The task =
Starting with the line that contains "Switch to the Analytics", set down each line through the end of the entries below, exactly and with nothing added.

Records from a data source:
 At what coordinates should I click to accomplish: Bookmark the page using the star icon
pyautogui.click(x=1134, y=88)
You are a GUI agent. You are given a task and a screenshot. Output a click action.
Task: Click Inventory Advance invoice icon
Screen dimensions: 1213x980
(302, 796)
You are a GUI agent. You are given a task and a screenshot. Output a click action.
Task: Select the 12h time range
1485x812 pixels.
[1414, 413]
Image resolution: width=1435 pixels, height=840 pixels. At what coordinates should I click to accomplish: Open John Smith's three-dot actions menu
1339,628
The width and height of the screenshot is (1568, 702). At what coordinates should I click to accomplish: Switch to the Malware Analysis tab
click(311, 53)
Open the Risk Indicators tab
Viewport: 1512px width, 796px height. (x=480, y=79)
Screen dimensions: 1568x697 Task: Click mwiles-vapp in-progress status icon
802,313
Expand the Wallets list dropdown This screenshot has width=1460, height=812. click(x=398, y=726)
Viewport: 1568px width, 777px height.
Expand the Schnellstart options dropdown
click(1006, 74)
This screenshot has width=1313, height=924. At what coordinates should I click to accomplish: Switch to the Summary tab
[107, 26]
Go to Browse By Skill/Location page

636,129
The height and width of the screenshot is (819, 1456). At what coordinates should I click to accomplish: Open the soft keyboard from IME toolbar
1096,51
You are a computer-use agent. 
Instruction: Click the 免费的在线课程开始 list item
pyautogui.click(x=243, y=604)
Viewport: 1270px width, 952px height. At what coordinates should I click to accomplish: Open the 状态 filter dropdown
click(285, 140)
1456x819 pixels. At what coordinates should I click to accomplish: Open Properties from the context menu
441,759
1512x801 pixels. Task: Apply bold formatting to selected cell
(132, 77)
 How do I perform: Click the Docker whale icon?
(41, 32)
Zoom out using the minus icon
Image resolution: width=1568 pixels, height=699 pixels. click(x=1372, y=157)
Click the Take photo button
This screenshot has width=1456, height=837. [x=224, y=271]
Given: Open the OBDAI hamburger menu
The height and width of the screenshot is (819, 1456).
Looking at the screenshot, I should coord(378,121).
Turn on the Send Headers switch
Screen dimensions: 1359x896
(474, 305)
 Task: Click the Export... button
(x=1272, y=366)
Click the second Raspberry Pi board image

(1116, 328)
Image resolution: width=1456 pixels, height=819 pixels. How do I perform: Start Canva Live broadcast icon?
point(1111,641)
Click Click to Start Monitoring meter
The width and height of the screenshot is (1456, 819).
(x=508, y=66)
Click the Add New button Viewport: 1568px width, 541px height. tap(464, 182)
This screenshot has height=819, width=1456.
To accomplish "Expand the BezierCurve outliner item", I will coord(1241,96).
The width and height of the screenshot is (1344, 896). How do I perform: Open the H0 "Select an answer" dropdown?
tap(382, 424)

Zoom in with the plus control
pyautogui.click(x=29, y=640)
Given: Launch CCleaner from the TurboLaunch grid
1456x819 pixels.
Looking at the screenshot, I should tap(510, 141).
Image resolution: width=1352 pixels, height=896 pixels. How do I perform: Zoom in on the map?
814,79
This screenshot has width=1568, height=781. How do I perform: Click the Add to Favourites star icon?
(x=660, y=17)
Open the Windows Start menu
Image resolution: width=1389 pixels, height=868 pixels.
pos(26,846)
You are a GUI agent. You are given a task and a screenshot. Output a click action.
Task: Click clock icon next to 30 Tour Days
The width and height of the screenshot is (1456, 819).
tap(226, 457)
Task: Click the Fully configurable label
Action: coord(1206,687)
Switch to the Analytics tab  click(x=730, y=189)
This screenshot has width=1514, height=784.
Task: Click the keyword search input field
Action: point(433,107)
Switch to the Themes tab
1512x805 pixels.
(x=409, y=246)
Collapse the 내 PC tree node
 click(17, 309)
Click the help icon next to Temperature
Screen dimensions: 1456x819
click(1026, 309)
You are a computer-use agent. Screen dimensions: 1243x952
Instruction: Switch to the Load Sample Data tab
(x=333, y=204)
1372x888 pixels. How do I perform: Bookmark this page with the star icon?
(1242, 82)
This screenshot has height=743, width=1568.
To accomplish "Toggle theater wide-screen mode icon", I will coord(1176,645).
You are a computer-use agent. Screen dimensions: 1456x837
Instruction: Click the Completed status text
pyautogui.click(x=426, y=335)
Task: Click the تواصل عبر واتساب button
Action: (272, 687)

Reply to the exercise =
Switch to the Analytics tab  click(x=730, y=189)
This screenshot has width=1514, height=784.
Task: Click the keyword search input field
Action: point(433,107)
Switch to the Themes tab
1512x805 pixels.
(x=409, y=246)
Collapse the 내 PC tree node
 click(17, 309)
Click the help icon next to Temperature
Screen dimensions: 1456x819
click(1026, 309)
You are a computer-use agent. Screen dimensions: 1243x952
Instruction: Switch to the Load Sample Data tab
(x=333, y=204)
1372x888 pixels. How do I perform: Bookmark this page with the star icon?
(1242, 82)
This screenshot has height=743, width=1568.
To accomplish "Toggle theater wide-screen mode icon", I will coord(1176,645).
You are a computer-use agent. Screen dimensions: 1456x837
Instruction: Click the Completed status text
pyautogui.click(x=426, y=335)
Task: Click the تواصل عبر واتساب button
Action: (272, 687)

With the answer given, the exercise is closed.